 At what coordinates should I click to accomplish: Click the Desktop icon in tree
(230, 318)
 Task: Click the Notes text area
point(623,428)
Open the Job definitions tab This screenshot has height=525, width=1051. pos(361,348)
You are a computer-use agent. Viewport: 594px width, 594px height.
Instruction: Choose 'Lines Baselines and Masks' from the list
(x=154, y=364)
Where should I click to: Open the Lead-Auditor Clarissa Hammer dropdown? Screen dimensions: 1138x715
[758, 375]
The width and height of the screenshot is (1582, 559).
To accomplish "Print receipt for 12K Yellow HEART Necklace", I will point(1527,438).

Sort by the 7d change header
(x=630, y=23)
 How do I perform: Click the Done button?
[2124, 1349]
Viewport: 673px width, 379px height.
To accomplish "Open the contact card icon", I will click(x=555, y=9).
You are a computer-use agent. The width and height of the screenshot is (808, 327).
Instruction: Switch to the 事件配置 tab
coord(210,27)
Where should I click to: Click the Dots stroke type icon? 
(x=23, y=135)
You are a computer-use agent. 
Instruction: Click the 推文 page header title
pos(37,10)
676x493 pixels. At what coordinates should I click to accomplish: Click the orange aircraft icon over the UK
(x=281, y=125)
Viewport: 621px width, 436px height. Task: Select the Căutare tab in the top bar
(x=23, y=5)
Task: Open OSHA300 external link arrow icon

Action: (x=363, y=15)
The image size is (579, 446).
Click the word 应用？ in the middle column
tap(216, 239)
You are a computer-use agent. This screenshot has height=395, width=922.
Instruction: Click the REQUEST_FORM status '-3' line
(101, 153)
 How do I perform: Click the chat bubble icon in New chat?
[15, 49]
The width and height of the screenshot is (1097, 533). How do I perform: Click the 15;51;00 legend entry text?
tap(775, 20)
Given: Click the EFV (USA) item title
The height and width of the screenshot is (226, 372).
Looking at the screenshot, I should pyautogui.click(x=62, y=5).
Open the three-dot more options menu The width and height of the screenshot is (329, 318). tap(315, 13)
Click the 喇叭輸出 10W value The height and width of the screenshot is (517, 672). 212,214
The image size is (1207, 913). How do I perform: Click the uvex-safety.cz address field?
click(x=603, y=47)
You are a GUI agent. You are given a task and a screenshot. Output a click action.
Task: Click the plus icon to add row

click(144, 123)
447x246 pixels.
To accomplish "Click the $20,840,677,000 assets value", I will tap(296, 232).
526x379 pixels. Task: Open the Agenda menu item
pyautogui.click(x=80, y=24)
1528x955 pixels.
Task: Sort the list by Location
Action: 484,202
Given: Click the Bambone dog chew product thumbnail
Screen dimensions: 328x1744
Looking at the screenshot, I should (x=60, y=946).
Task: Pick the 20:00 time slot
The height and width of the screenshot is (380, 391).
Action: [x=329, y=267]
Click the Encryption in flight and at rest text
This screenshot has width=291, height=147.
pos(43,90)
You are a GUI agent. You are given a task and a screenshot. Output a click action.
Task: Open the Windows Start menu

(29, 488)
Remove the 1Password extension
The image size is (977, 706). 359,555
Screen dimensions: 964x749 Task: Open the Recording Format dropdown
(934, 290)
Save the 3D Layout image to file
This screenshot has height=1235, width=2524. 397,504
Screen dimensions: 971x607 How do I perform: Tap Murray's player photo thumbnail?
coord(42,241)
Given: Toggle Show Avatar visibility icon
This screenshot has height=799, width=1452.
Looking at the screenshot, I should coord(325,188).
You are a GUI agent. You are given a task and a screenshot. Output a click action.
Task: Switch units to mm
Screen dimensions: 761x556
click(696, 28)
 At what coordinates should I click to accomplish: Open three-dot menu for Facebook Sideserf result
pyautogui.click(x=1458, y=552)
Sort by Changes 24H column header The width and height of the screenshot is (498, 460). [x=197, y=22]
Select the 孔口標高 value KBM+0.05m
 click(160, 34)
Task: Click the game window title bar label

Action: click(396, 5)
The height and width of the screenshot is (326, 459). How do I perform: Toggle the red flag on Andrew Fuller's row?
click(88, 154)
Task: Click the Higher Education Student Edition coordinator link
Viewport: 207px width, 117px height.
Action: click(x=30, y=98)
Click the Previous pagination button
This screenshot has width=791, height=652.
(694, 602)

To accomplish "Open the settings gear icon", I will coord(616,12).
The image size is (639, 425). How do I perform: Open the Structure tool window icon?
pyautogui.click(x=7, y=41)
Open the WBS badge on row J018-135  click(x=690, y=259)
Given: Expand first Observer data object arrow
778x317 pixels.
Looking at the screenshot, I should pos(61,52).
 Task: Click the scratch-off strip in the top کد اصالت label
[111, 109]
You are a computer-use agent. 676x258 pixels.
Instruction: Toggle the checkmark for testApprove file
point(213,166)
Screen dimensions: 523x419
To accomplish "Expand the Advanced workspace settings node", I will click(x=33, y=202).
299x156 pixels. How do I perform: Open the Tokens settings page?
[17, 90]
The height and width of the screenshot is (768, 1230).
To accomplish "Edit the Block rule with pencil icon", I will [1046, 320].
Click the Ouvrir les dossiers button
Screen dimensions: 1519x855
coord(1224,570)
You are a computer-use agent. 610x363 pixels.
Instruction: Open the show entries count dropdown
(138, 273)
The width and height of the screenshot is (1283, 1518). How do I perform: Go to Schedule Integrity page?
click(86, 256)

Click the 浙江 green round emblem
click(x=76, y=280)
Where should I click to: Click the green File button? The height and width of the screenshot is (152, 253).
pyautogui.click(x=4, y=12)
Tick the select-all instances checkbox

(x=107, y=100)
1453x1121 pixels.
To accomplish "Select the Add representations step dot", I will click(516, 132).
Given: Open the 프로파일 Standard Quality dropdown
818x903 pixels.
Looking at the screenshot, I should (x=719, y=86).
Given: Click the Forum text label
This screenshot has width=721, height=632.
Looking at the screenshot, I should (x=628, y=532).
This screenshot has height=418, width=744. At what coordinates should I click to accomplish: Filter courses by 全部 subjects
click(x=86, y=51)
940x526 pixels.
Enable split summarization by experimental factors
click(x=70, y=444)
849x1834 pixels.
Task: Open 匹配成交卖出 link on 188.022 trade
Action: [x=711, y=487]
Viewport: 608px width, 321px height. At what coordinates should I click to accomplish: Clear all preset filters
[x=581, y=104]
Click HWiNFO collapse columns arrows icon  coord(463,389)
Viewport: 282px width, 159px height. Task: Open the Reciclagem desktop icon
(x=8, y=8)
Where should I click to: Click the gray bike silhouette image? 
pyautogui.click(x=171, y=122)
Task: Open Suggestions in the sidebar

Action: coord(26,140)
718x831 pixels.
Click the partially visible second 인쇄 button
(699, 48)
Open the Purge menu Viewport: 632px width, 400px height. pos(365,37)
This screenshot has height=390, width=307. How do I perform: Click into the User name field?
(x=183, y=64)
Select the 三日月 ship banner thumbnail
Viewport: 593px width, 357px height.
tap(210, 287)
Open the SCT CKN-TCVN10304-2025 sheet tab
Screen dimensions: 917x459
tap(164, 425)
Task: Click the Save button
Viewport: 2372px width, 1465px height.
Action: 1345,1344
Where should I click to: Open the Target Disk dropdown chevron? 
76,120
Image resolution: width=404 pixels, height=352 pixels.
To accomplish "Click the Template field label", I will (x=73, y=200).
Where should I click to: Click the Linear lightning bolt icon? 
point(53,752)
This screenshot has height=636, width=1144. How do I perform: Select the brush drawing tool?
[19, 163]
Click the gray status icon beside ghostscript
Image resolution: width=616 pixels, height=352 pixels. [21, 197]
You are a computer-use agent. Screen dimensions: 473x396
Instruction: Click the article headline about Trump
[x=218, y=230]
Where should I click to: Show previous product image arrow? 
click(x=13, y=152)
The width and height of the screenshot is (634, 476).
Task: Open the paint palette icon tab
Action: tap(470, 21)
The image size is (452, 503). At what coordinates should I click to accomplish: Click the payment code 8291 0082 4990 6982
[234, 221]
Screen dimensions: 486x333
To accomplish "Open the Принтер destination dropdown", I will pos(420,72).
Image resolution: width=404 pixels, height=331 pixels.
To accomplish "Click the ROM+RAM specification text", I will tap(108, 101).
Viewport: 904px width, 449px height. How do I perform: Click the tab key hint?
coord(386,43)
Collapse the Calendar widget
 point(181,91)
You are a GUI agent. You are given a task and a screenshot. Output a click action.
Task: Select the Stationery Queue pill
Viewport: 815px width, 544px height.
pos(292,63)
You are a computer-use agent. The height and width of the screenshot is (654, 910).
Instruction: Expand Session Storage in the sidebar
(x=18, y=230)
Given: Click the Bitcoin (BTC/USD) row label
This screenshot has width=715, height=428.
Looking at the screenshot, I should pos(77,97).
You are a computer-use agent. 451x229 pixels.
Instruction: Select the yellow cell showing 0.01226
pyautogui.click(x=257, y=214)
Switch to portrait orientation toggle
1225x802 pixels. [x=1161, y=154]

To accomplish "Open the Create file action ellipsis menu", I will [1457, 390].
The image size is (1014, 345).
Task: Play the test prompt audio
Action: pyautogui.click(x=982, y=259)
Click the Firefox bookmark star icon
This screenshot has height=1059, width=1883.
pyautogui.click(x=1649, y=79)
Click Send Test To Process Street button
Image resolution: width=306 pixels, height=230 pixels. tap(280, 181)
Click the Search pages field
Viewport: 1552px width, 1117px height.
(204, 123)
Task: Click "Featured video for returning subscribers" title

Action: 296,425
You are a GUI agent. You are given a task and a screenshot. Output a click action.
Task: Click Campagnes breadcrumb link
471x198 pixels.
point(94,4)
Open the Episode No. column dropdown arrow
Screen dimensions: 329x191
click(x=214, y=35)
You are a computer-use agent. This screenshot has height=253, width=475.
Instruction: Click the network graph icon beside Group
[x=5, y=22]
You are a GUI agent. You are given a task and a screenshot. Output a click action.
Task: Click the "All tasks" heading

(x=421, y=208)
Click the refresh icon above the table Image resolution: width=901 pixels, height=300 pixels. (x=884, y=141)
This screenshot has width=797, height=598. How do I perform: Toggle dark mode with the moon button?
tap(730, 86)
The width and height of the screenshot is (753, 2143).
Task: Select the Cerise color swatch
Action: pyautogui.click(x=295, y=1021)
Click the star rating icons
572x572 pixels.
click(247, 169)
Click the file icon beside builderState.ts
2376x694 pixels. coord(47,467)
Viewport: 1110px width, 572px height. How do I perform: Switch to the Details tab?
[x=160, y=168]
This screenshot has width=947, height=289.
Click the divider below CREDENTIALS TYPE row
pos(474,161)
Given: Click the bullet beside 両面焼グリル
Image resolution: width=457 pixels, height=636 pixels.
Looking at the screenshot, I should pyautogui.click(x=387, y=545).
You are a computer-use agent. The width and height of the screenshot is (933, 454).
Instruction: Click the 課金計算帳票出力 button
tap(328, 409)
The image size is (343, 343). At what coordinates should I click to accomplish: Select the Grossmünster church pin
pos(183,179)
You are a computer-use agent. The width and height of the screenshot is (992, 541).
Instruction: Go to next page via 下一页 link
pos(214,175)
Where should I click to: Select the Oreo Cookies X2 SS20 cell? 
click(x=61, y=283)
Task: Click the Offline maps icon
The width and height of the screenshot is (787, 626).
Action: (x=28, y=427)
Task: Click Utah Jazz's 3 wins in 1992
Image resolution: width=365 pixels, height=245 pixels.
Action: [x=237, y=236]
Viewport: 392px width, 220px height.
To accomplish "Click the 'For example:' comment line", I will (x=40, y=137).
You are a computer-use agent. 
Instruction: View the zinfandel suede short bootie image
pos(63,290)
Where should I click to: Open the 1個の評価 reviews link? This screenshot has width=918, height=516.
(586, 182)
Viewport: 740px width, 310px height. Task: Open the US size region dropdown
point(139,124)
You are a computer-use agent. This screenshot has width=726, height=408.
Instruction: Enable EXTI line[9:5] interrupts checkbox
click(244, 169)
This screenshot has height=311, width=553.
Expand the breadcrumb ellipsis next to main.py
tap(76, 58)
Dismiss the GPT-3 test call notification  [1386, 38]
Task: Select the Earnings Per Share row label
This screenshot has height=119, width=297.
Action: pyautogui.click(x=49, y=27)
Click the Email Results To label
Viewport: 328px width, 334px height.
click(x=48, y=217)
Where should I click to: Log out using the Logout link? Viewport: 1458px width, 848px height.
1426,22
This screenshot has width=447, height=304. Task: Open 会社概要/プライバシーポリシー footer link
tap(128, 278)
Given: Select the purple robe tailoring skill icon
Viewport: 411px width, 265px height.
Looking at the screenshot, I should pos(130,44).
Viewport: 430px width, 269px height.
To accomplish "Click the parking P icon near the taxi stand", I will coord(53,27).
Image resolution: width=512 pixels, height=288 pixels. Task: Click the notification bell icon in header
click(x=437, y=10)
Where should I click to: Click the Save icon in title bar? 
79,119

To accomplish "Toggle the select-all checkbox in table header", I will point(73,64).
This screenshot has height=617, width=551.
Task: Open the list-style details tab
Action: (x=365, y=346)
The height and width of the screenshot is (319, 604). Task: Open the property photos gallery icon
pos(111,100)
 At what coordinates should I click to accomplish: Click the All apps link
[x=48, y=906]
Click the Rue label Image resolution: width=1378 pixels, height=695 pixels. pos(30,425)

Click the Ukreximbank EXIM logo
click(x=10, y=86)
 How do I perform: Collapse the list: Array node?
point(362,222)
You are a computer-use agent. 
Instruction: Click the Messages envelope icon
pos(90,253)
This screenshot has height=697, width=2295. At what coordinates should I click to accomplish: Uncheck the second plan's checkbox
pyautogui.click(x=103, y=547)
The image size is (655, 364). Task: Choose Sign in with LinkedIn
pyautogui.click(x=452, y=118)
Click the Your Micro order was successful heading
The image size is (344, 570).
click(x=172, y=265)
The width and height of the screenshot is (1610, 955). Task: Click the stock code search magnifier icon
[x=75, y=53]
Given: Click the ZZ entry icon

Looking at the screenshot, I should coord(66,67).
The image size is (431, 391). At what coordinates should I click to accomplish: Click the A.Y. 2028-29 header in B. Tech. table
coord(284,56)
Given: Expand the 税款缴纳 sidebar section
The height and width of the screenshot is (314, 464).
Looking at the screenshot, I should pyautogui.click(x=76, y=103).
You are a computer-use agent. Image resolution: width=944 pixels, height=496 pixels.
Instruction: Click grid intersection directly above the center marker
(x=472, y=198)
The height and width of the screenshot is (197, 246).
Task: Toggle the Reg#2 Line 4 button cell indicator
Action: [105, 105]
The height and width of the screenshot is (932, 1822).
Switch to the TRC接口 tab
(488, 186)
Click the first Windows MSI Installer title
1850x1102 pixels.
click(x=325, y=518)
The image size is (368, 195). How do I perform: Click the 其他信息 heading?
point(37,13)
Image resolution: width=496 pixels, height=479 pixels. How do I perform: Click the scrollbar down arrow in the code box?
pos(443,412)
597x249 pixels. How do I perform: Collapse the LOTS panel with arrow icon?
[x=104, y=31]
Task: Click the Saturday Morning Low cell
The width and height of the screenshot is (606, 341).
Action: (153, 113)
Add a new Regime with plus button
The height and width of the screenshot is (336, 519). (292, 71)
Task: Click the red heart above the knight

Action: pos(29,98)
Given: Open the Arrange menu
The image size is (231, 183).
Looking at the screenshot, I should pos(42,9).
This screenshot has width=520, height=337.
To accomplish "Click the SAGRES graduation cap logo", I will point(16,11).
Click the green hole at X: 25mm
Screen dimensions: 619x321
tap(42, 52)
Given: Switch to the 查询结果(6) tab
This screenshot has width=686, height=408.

▶ _Objetivo del ejercicio_: Vuelve a escribir sin ningún cambio las líneas que empiezan en la que contiene "597x249 pixels. How" y siguen hasta la que contiene "Action: (153, 113)", ambas incluidas.

▶ _Respuesta escrita_:
597x249 pixels. How do I perform: Collapse the LOTS panel with arrow icon?
[x=104, y=31]
Task: Click the Saturday Morning Low cell
The width and height of the screenshot is (606, 341).
Action: (153, 113)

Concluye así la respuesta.